The reanalysis data go back to 1871 — but as they go back in time, they get thinner and thinner. Most data prior to the 1950s are from the surface only. The reanalysis model fills in the missing data. So the large majority of data in the pre-1950s reanalysis are created by the model.

Meanwhile, the Nature studies are looking at an entirely different kind of variability, i.e. frequency of extreme precipitation events in the UK (one study) and the Northern Hemisphere (the second study). (It's worth jumping to the actual articles from the links given on the Nature news page.) These studies compare observational data with results from simulation models with and without anthropogenic forcing (i.e. greenhouse gases and other human influences on climate). The results: (a) natural variability alone can't account for the increased northern hemisphere precipitation in the second half of the 20th century, and (b) anthropogenic factors, added to the simulation models, doubled the risk of the floods experienced in the UK in 2000.

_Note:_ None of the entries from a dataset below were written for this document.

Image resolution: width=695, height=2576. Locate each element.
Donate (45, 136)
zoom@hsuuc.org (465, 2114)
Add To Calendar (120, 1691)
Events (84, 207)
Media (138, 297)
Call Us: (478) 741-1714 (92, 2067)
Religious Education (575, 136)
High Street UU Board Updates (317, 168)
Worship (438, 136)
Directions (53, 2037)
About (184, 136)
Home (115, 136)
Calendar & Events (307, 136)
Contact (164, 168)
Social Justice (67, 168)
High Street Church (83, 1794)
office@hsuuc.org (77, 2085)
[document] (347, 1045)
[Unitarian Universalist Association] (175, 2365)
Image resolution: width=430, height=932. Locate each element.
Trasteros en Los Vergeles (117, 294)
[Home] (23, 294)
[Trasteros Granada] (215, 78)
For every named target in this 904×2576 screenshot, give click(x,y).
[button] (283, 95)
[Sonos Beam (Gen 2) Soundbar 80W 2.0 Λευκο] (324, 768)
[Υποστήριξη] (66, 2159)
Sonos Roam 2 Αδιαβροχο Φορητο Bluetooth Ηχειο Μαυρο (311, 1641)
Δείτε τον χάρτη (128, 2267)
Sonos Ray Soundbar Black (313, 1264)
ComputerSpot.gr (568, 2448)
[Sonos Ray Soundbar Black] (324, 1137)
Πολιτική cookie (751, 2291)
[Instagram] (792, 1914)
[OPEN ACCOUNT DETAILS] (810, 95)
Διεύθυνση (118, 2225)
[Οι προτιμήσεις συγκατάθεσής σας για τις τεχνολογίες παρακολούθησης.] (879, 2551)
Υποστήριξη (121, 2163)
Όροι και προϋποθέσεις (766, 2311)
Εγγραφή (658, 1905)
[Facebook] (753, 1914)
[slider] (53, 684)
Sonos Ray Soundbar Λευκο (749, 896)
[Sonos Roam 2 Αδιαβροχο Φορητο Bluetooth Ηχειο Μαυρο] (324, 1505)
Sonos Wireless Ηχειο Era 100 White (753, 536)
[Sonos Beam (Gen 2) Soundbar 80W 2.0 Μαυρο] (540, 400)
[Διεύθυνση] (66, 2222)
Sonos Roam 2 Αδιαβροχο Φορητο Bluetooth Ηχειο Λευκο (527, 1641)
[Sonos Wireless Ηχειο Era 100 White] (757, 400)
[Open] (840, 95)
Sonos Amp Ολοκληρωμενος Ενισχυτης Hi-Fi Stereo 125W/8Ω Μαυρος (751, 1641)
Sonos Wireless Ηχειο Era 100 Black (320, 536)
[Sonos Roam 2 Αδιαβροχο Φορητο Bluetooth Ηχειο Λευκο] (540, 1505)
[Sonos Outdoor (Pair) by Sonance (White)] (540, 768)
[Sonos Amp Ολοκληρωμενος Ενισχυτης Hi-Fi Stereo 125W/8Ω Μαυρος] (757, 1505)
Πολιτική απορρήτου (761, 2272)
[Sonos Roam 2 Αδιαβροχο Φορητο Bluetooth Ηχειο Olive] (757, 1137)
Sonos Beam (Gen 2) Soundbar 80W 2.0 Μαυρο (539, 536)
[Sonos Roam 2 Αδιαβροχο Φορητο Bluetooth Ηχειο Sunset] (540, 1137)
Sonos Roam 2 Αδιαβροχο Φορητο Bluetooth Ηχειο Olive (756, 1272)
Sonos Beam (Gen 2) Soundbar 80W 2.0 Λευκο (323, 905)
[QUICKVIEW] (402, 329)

This, combined with the comments on the two Nature pieces, make for a lovely skeptic paradox. The skeptics are very happy with the results from the model-driven reanalysis data which (they think) confirm their views. (Another nail in the coffin of AGW, one wrote.) But they roundly reject the idea that simulation models could explain the significant increase in extreme precipitation.

By the way, Piers Corbyn, mentioned in the Kevin Crean comment on the Nature news page, runs a commercial long-term weather prediction service in the UK using his own "solar/lunar" model, whose details he will not reveal and which has never been peer reviewed. He's had some notable successes in forecasting major storms long in advance (months). He places bets on his own forecasts (and sometimes wins). He's a skeptic in the Christopher Monckton vein. (Monckton, by the way, claims to be a hereditary member of the House of Lords, but the Lords are having none of it.)

I'm going to be working on an op-ed about this over the weekend. Comments welcome.